D. ‘Acqua, foco e vento’ il titolo del tuo cd in uscita nei prossimi mesi. Dicci della collaborazione con Maurizio Geri e i vari ‘illustri’ artisti coinvolti in questo progetto.
R. La musica tradizionale toscana è stata la musica che ha caratterizzato i miei esordi professionali con Caterina Bueno Lavorare con lei significa avere accanto la più grande conoscitrice della materia, nessuno è dentro la musica toscana come Caterina. Poi per molto tempo i miei progetti musicali mi hanno portato altrove. In questi ultimi anni grazie a Banditaliana e ad una sporadica collaborazione con Dodi Moscati, altra grande interprete toscana purtroppo scomparsa recentemente, mi sono riavvicinato alla musica della mia terra. Quando Manuela Geri, ideatrice del progetto per conto dell’Assessorato alla Cultura di Pistoia, mi ha proposto di fare questo spettacolo sulla musica dell’Appennino pistoiese per me è stato come un ritorno alle origini, però con tutta la ricchezza del mio percorso musicale di tutti questi anni che mi ha permesso di avere uno sguardo completamente diverso sulla tradizione di quello che avrei avuto vent’anni fa. La prima cosa che ho cercato di fare è stata quella di immergermi nel repertorio per individuare il racconto da fare e gli elementi da usare. A questo punto ho coinvolto Maurizio Geri per la stesura degli arrangiamenti. Con Maurizio c’è una complicità decennale all’interno di Banditaliana che ci permette di trovarci ad occhi chiusi. Inoltre oltre ad essere il mio chitarrista preferito è anche un profondo conoscitore di questa tradizione e soprattutto il migliore interprete. Abbiamo lavorato duro per tre mesi e tutto è filato liscio, l’intesa ha funzionato benissimo. Abbiamo coinvolto Devis Longo per l’arrangiamento delle polifonie e poi abbiamo riunito questa “All Stars” della musica etnica composta da musicisti che sentivamo in sintonia con noi, molti dei quali erano stati nostri collaboratori. Il gruppo è composto da Mauro Palmas (E.Ledda e Sonos), Nando Citarella e Valerio Perla (Tamburi del Vesuvio), Damiano Puliti (Harmonia Ensemble), Anna Granata (ex Bizantina), Devis Longo ( ex Ciapa Rusa, Tendachent ecc), Daniela Mencarelli (collaboratore di G.Mirabassi ecc) Claudio Carboni (Banditaliana) per finire con Maurizio ed io. Lo spettacolo ha avuto un grande successo di pubblico e di critica ovunque l’abbiamo presentato e ci ha dato grande soddisfazione. Adesso, nel mese di Aprile, uscirà il disco per le edizioni del Manifesto. Il disco è stato registrato da Silvio Soave (fonico francese della Silex) e mixato da Stefano Melone ex collaboratore di I.Fossati.

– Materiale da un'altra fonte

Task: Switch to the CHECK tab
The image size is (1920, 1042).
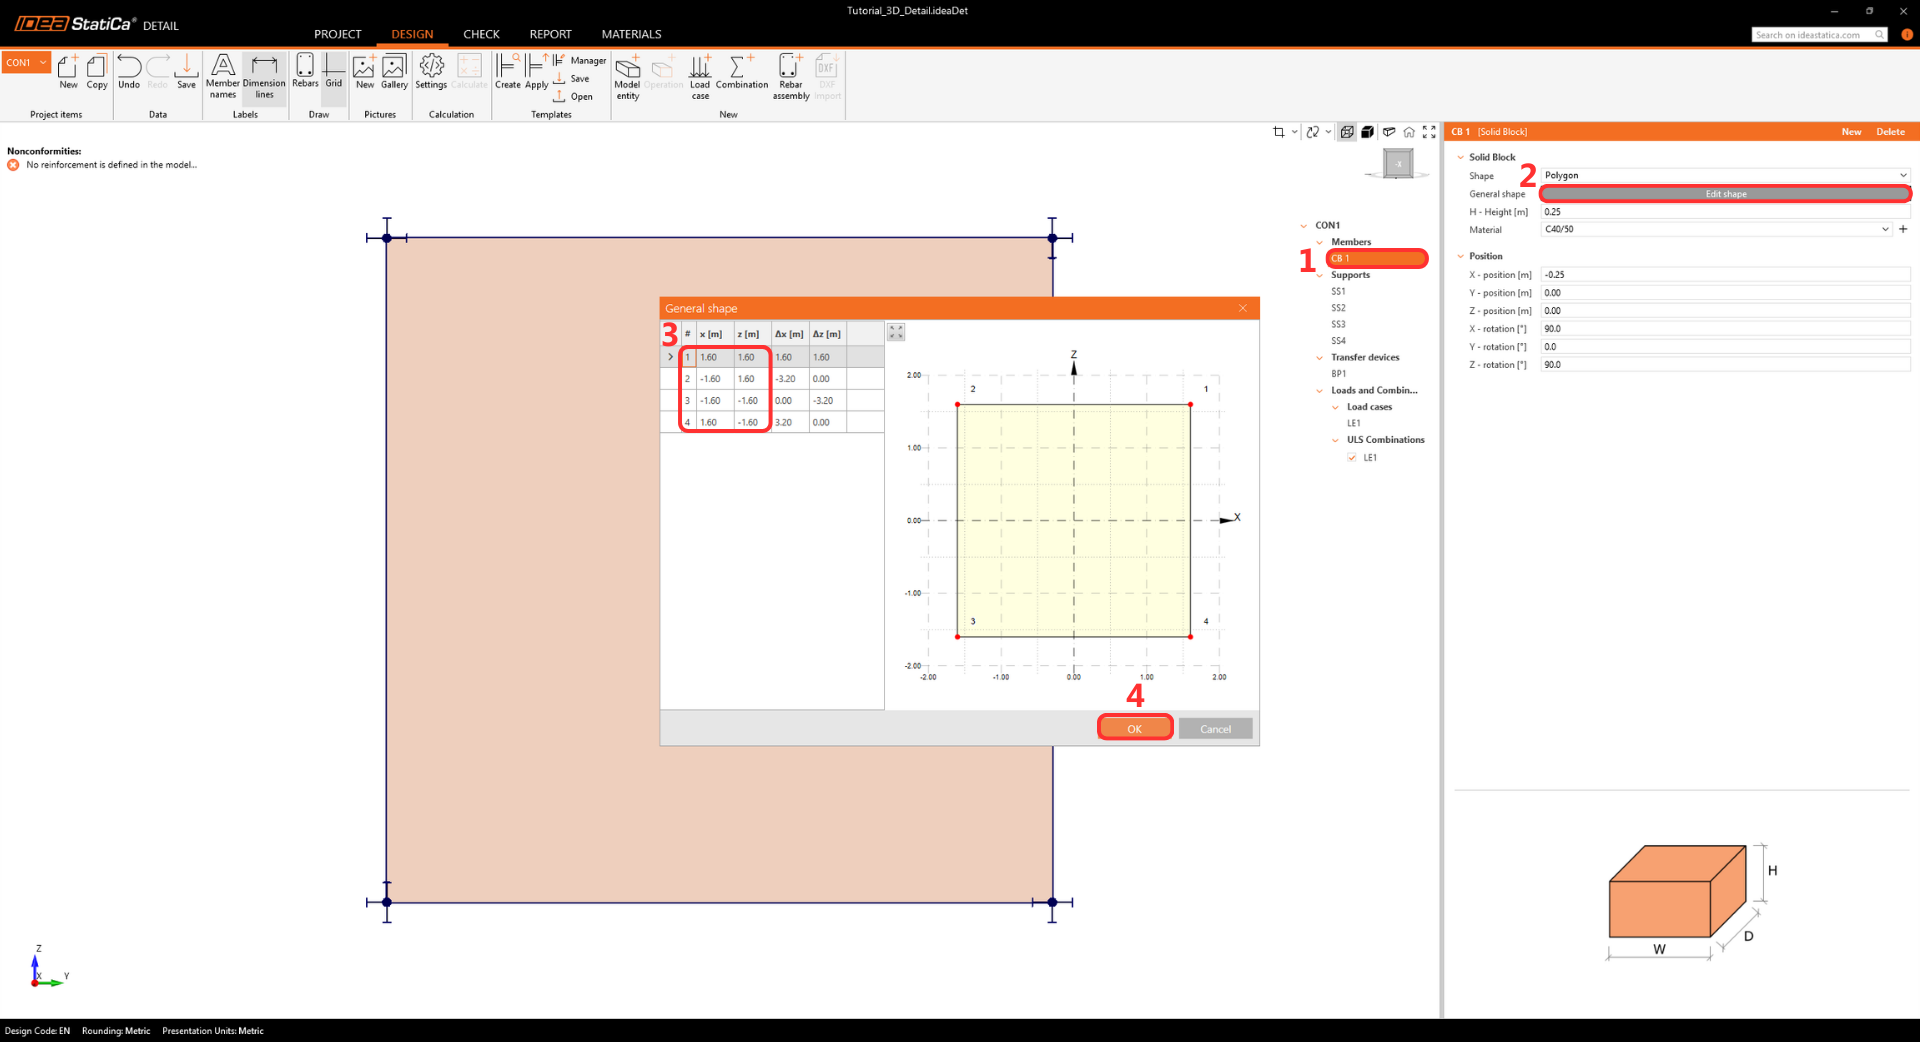Action: 481,34
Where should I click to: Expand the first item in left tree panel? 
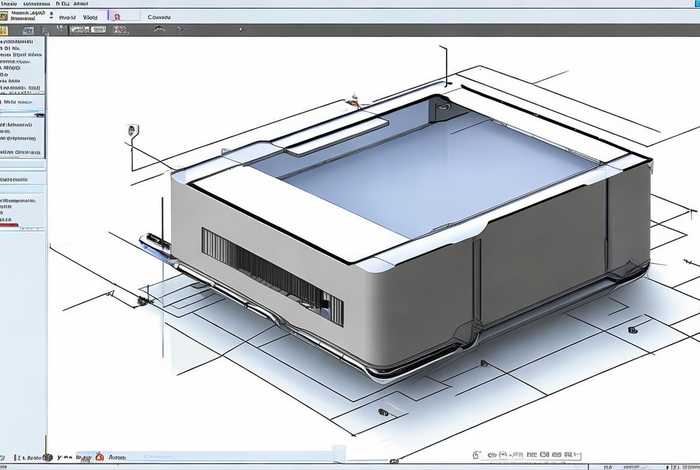pyautogui.click(x=4, y=47)
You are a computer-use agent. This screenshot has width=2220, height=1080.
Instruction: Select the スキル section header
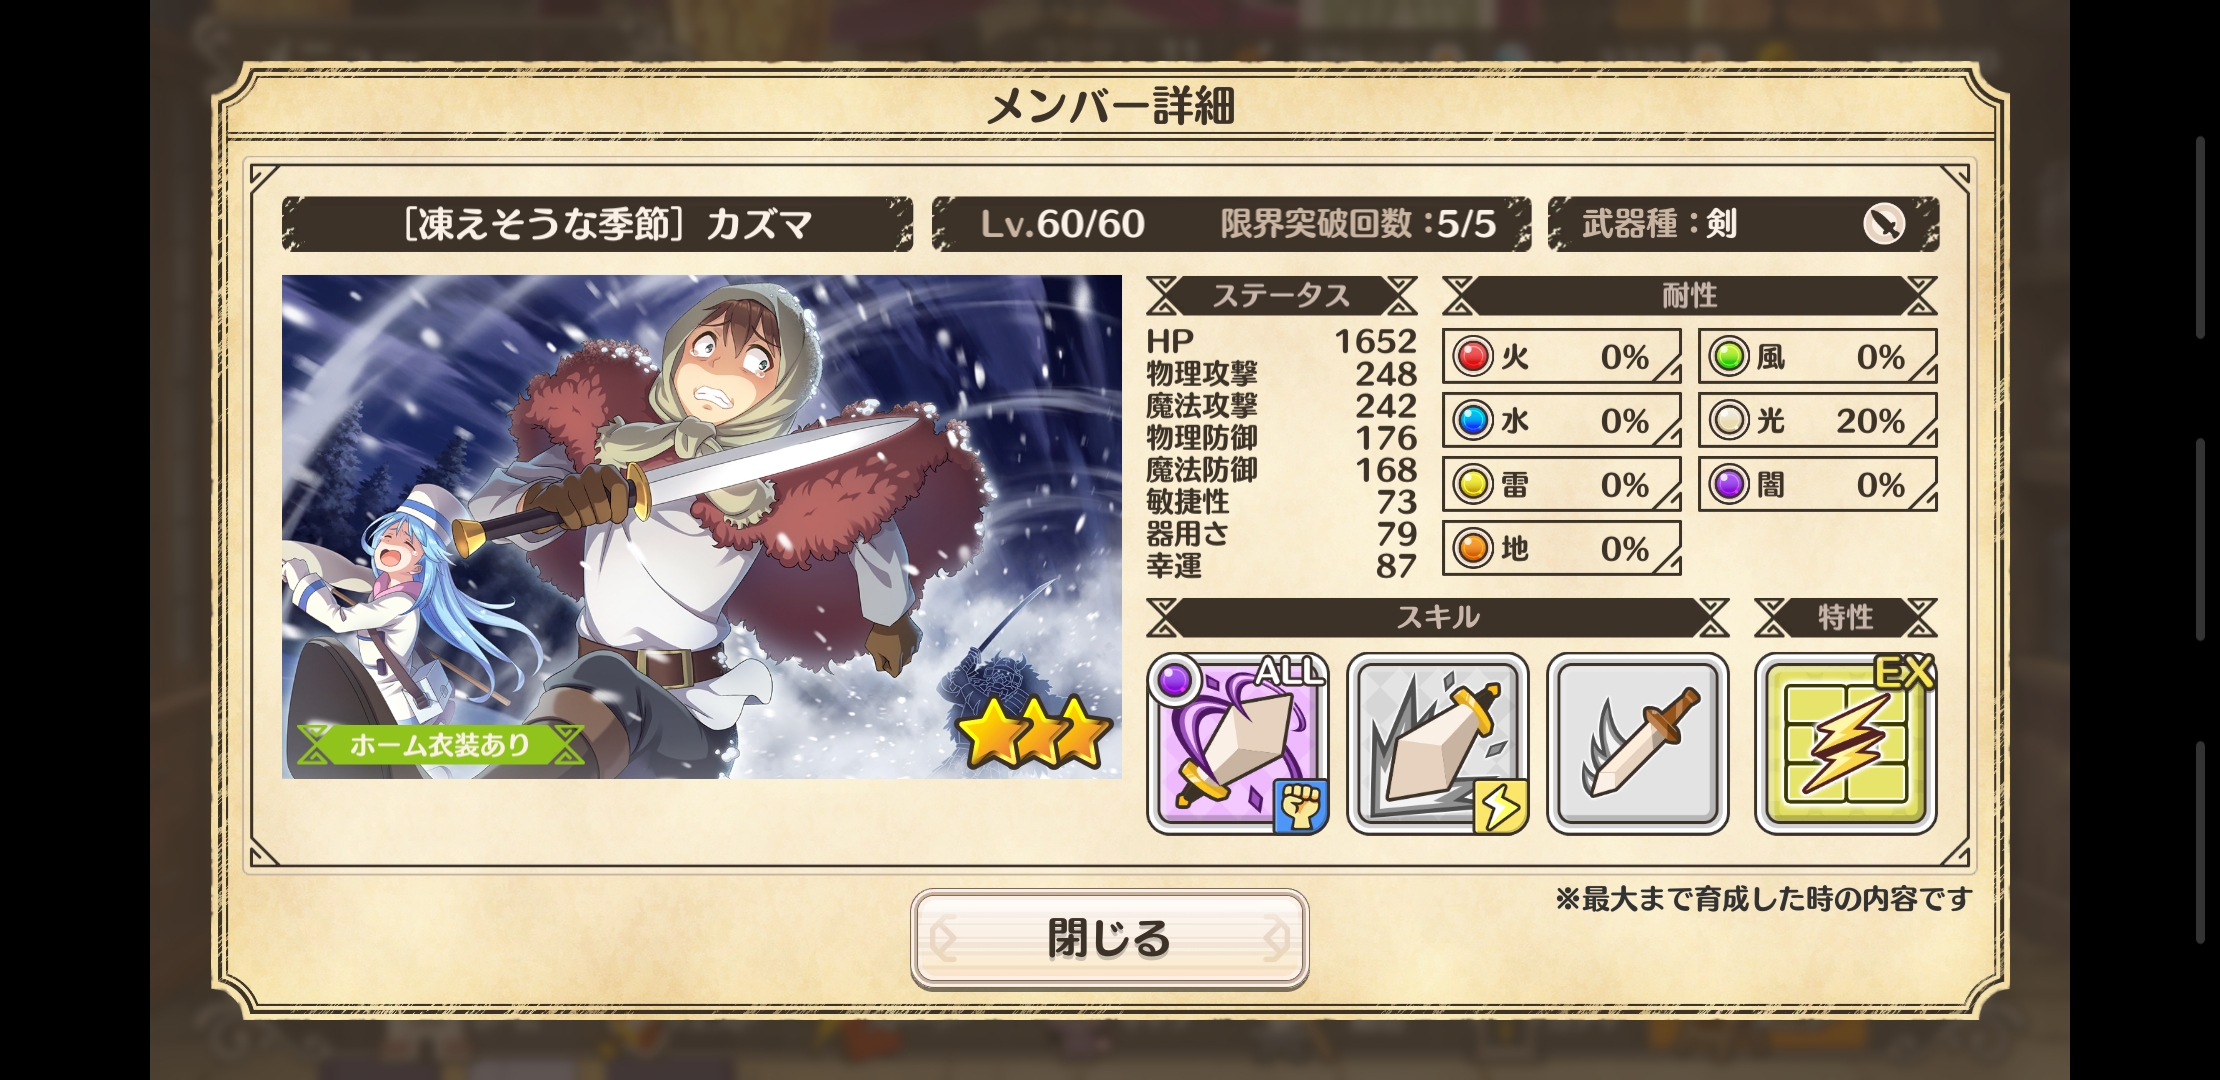pos(1437,618)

D. Quali sono i tuoi prossimi appuntamenti live?
R. Abbiamo una serie di concerti all’estero ed in Aprile una piccola tournee nel Nord Italia con Banditaliana, poi promuoveremo il disco fino alla stagione estiva che ci vedrà a giro per tutta Europa ma forse anche Canada e Brasile, sia con Banditaliana che con Acqua Foco e Vento. Accanto a questi progetti principali riprenderò il lavoro in duo con Patrick Vaillant che avevamo interrotto l’anno scorso per i troppi impegni personali. E’ nato inoltre un nuovo duo con Carlo Muratori più incentrato sulla canzone d’autore con il quale ho debuttato nel mese di Gennaio. Sto lavorando anche ad un progetto interamente strumentale con Harmonia, un trio classico (piano, violoncello e clarinetto) di cui mi attrae molto la combinazione timbrica. Esordiremo a maggio. Ho in programma anche qualche concerto in solitudine, cosa che faccio raramente ma che voglio sviluppare in futuro. In Agosto mi occuperò anche del festival Sentieri Acustici di cui sono il direttore artistico e che si svolge dal 18 al 23 Agosto sulla montagna pistoiese con tanto di concerti, animazioni e stages di strumenti e danze.
Riccardo Tesi & Banditaliana - RootsWorld (in English) | Acqua Foco e Vento - Folker! (auf Deutsch)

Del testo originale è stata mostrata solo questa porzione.